4.2. Research Question Definitions
The SLR presented here can also contribute to constructing new hypotheses, evidence, and synthesizing results that aid in managing provenance data in HISs. Therefore, one of the essential processes of an SLR is the construction of research questions [
76,
77,
78]. This study classified questions into General Research Questions (GRQs) and Specific Research Questions (SRQs). It is important to emphasize that, for the formulation of the general questions of this SLR, the mnemonic SPICE, proposed by [
83], was used. The mnemonic SPICE comprises the following: (i) setting—where? (e.g., In what context are you addressing the issue?); (ii) perspective—for whom? (e.g., Who are the participants?); (iii) intervention—what? (e.g., What is being performed?); (iv) comparison—compared with what? (e.g., What are your alternatives?); and (v) evaluation—with what result? (e.g., With what (what) result? How will you measure whether the intervention was successful?).

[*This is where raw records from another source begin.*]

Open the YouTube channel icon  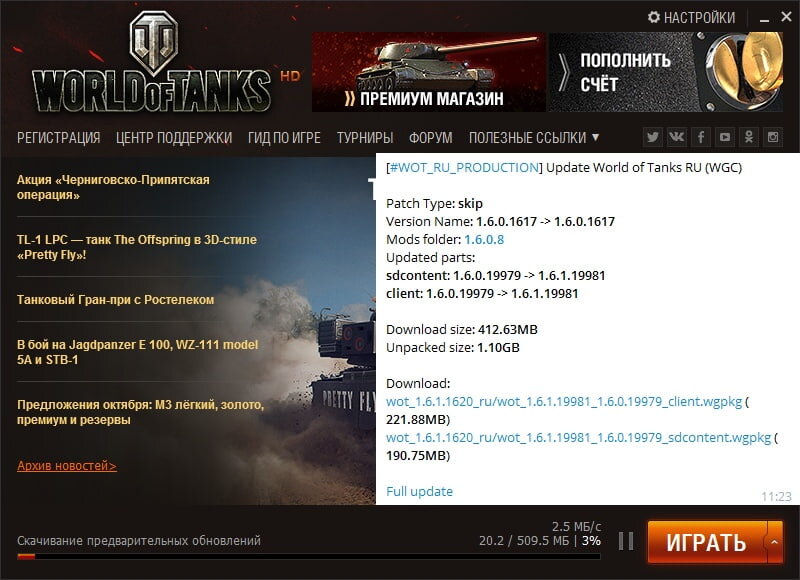(x=725, y=137)
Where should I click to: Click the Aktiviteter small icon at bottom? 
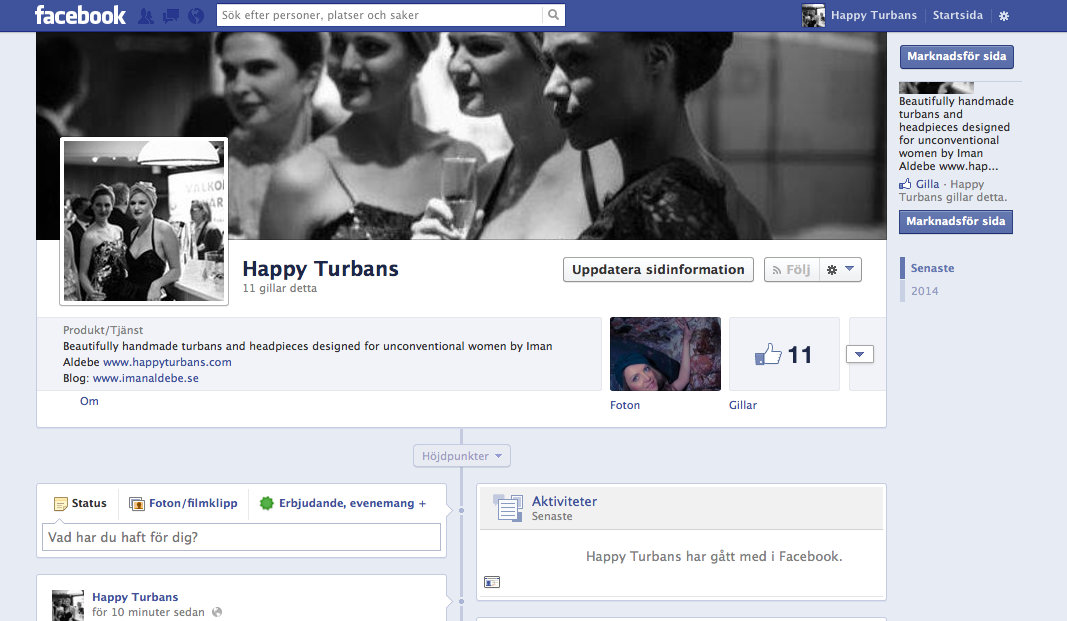[x=492, y=582]
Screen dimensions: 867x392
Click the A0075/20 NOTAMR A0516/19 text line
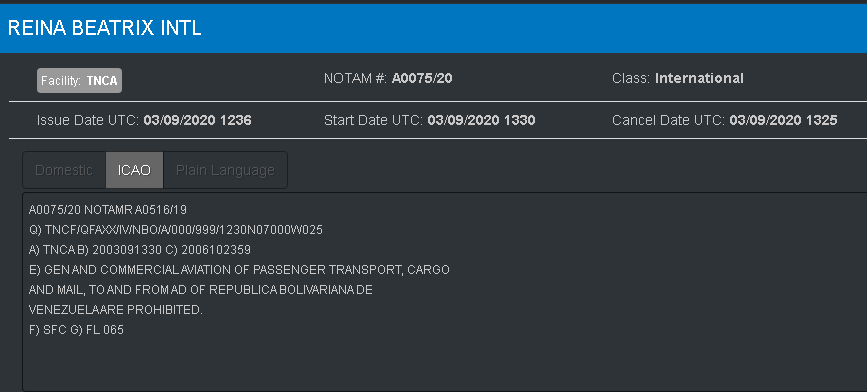click(x=108, y=210)
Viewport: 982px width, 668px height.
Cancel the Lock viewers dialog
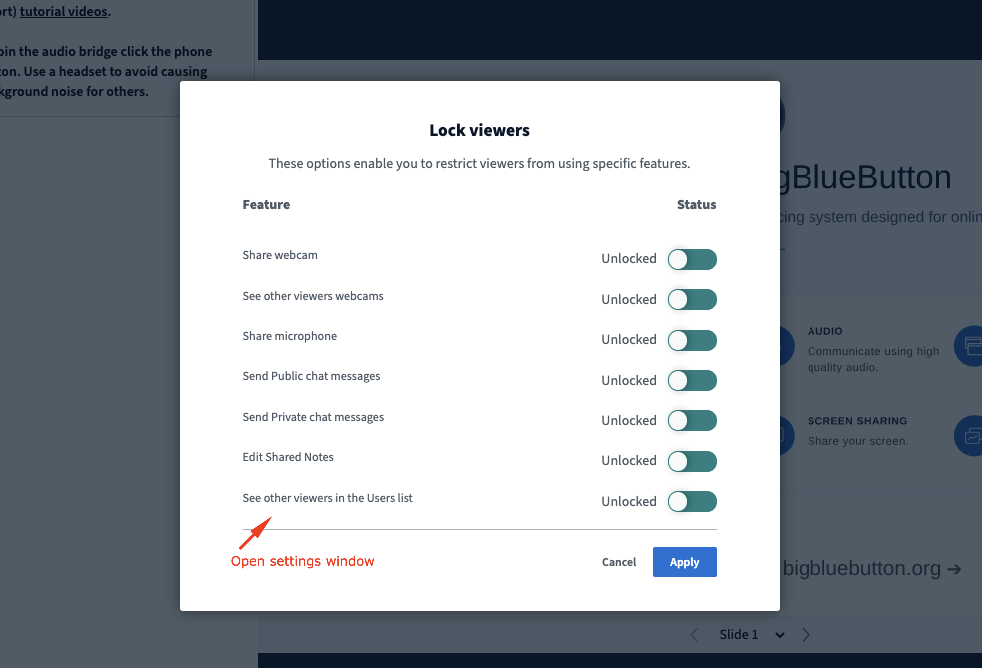[619, 562]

The phases of the SPICE mnemonic adapted for this article are as follows: (i) setting: type of HIS; (ii) perspective: HIS professionals and users; (iii) intervention: storage, availability, traceability, confidentiality, integrity, authenticity, and auditability; (iv) comparison: in addition to methods, techniques, models, or methodologies for managing provenance data, other alternatives that can be compared, such as the technologies used in HISs; and (v) evaluation: results presented by using methods, techniques, models, methodologies, and technologies used to manage provenance data in HISs.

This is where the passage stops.